Is using Fama and French factors data screening dependent?

Question

Fama and French (1993) three factors are available in Kenneth French's data library. Some papers use them as they are provided there and others calculate them again. If Fama and French (1993) used some different data screening, for example by excluding more or less stocks, this would produce different factors.

My question is: is using these factors data screening dependent? In estimating multi-factor models, do I have to use exactly the same data screening as they do? Moreover, if I form industry portfolios, (calculating the industry portfolio excess return instead of the stock excess return) can I use the same factors or should I create new ones and why?

Answer 1

In general, it is always better to determine how the FF93 risk exposures are for your data. FF93 use a very comprehensive (read expensive) dataset, therefore it is very likely that your investable universe is different.

In the case you're investigating a large stock universe such as the SP500 I would feel comfortable using the FF factors on Ken French's website.

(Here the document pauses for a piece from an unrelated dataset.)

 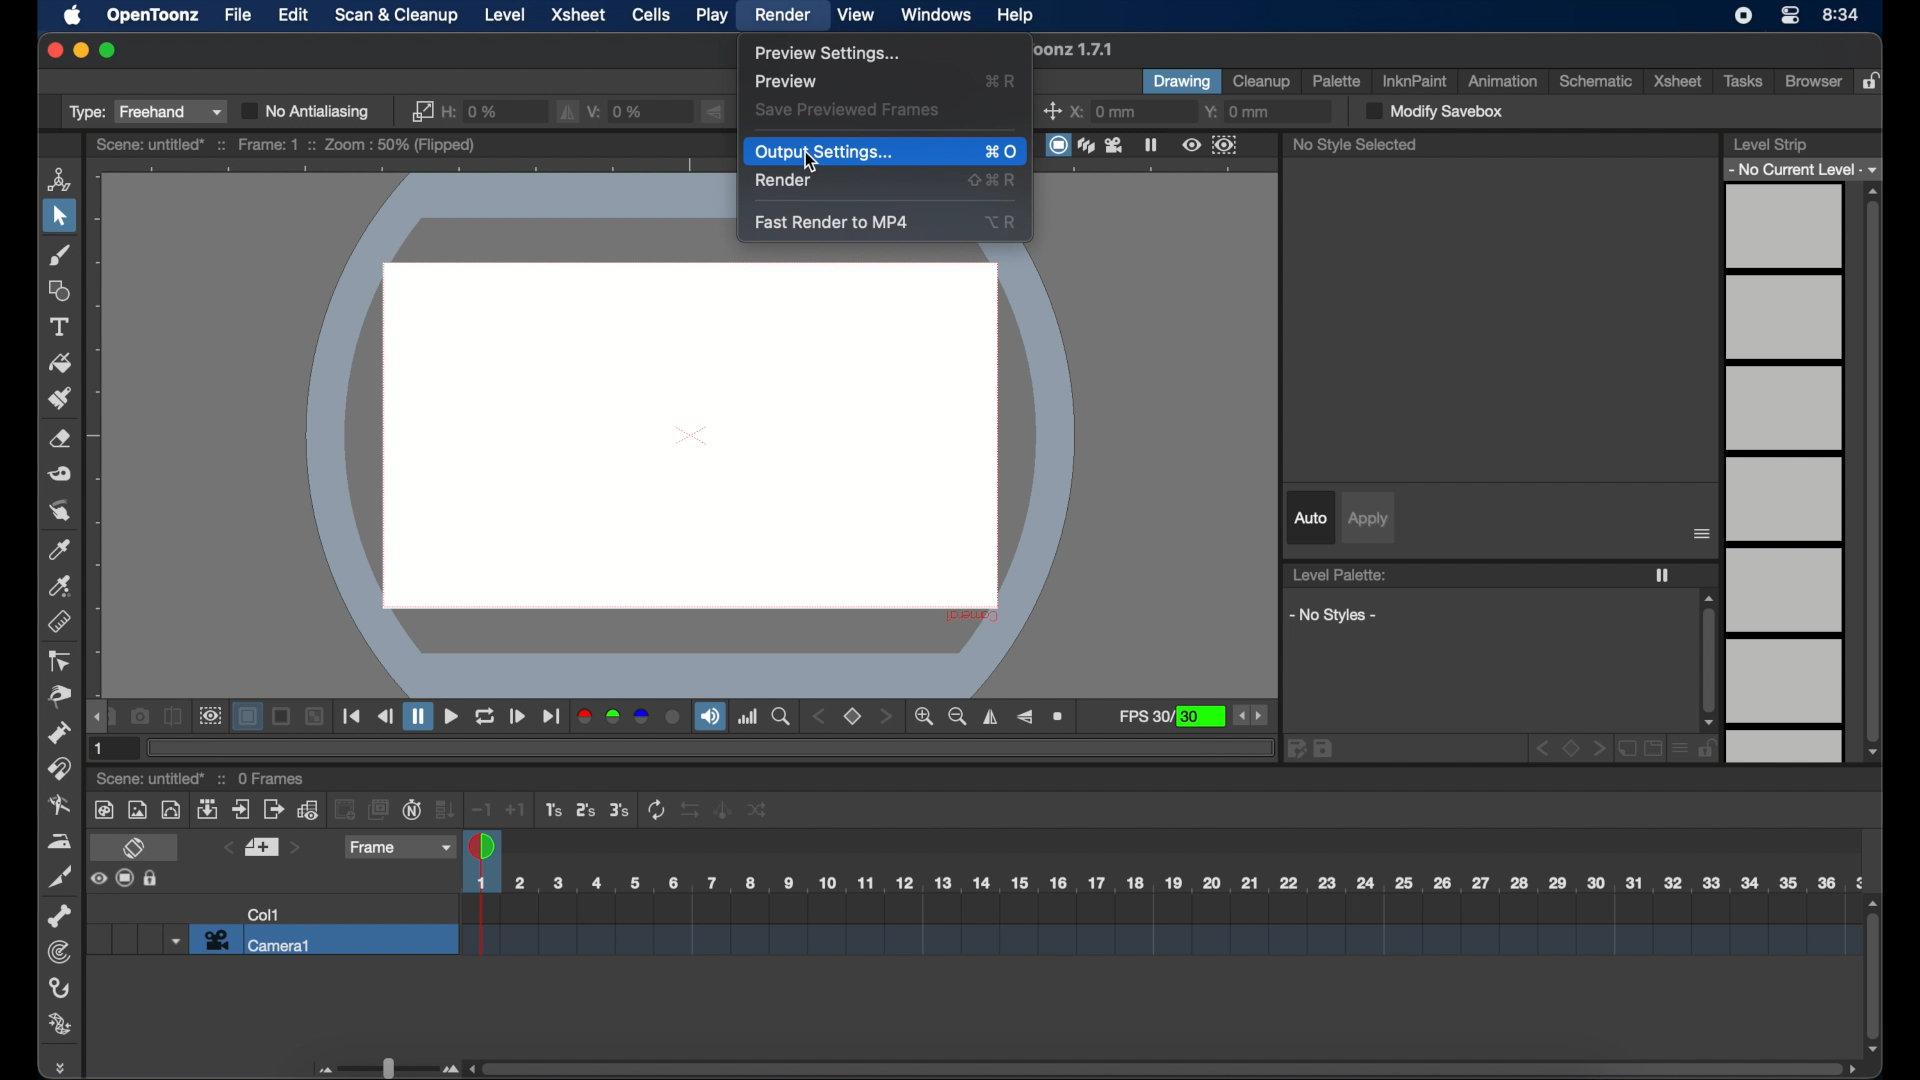 I want to click on no antialiasing, so click(x=307, y=111).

If this is not the case, say you also examine small stocks or other countries then the US I would determine the risk exposures for your dataset.

The risk premiums of the FF factors tend to be stronger among small stocks, thus indeed filtering and determining a minimum size does matter. For example, the UK (FTSE 1000) exhibits a large portion of small stock. I believe that FF08 exclude companies with a value of market equity less than $12.5 dollar. Best way to overcome this is to use proper break-points (equivalent of the NYSE breakpoint used by FF) and to employ value weighting instead of equal weighting.

Answer 2

The fama and french database is updated monthly relative to the asset universe available in the market at that point in time. The asset universe used in 1973 will not be the same as the one used in December of last year.

I would recommend using the five factor model FF(2014)

since portfolio theory assumes a linear positive relationship between CAPM beta of any stock and the market the answer to your question is no, it is not dependent. Keep in mind that the factor variables available are for US stocks only and will not work effectively for others.

If you wish to analyze the EU markets you can form regional based portfolios by using the average return of the largest EU indexes as the market portfolio, then long small cap and short large cap for SMB and long high B/M and short low B/M for the HML factor.